Liceo Scientifico “Paolo Frisi” - Monza

Premio Letterario “Federico Ghibaudo”


“APPUNTAMENTO COL DESTINO”
di Vanessa Fanelli - 4a C


Aveva avuto tante fantasie da piccola. Tanti sogni. 
Tante passioni coltivate e poi, abbandonate lì a metà. 
Ora stava percorrendo una strada. Non si poteva dire che la conoscesse bene perché, se si fosse distratta anche solo un momento, si sarebbe persa nella macchia selvaggia di cunicoli e strade campestri che attraversano, come vasi sanguigni, il corpo della Vecchia Brianza. 
Aspettava un cartello. Quelli arancioni, con stilizzati sopra una bambina nera, dalle trecce infiocchettate, che tiene per mano... un fratellino? Me lo chiedo perché non credo che per puro spirito materno una ragazzina prenda per mano un qualunque bambino per fargli attraversare la strada. Effettivamente era un po’ sessista come cartello: perché dobbiamo essere sempre noi donne ad occuparci dei bambini? Perché non c’è un uomo che vada in maternità, che si prenda due mesi di riposo dal lavoro, per stare col proprio figlio appena nato?
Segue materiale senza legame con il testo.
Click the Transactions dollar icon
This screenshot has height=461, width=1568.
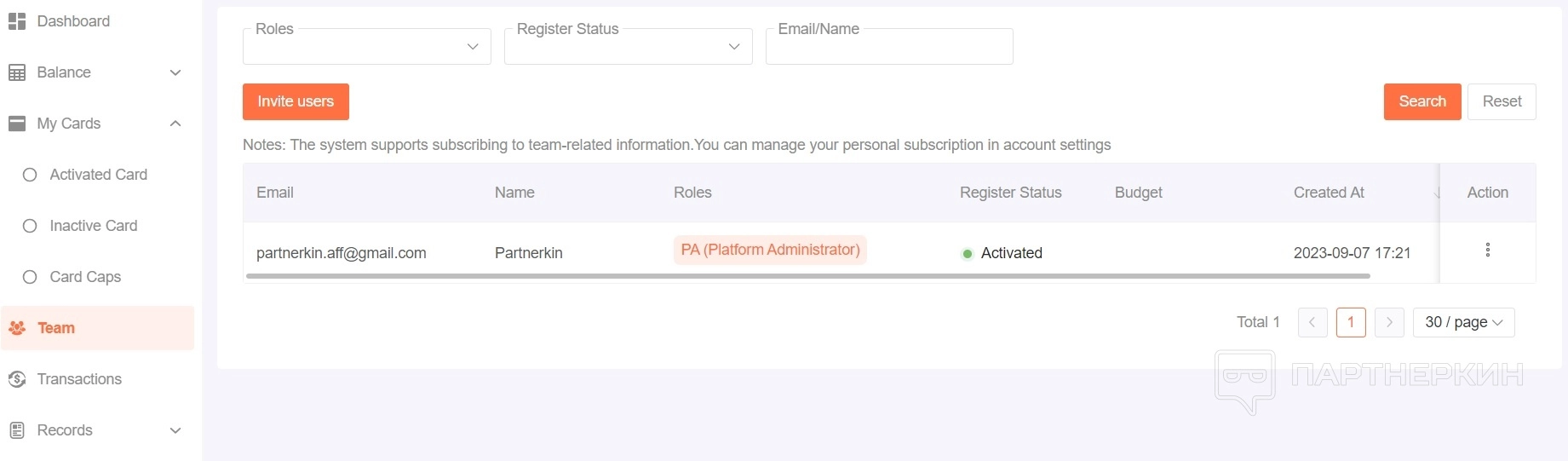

Sì, se fosse diventata un ministro (di che cosa non lo sapeva ancora, ma tanto che cambiava?) avrebbe fatto sostituire quei cartelli. Sì, l’avrei fatto. Ma intanto doveva aspettare di vederlo per poter girare a sinistra. 
Un dosso. Due dossi. Niente più dossi. E quel cartello incriminato non arrivava più. Qualcosa non andava. Fece un amaro respiro -Ah ... - con la bocca appena appena aperta in una smorfia di rassegnazione, prima di ammettere che: aveva sbagliato strada. Guardò sia nello specchietto di destra, che in quello di sinistra prima di accostare, mettendo la freccia, anche se non c’era nessuno. 
I lampioni scarseggiavano. 
Un sentimento di angoscia cominciava a penetrarle nel cuore, ora che era nell’ombra tra due lampioni. Poteva lasciar andare la macchina un po’ più avanti, in modo tale da essere sotto la calda e rassicurante luce di quei soli della notte. 
Ma non lo fece. Stette lì, con quel sentimento di impotenza che le ingrigiva il cuore e le toglieva la voglia di vivere. E le piaceva restare rassegnata in quella condizione informe. 
Faceva respiri profondi, per esistere. Ma era come se stesse affogando. Non riusciva più a venirne fuori. In realtà era un bel pezzo che non viveva più, che non provava più emozioni, che non guardava più il cielo e non si meravigliava più di non veder le stelle... 
Le veniva in mente una poesia di Prévert, mentre pensava a tutto questo. 
Che fosse un’umida speranza? Una piccola fiammella nutrita del proprio luccichio? 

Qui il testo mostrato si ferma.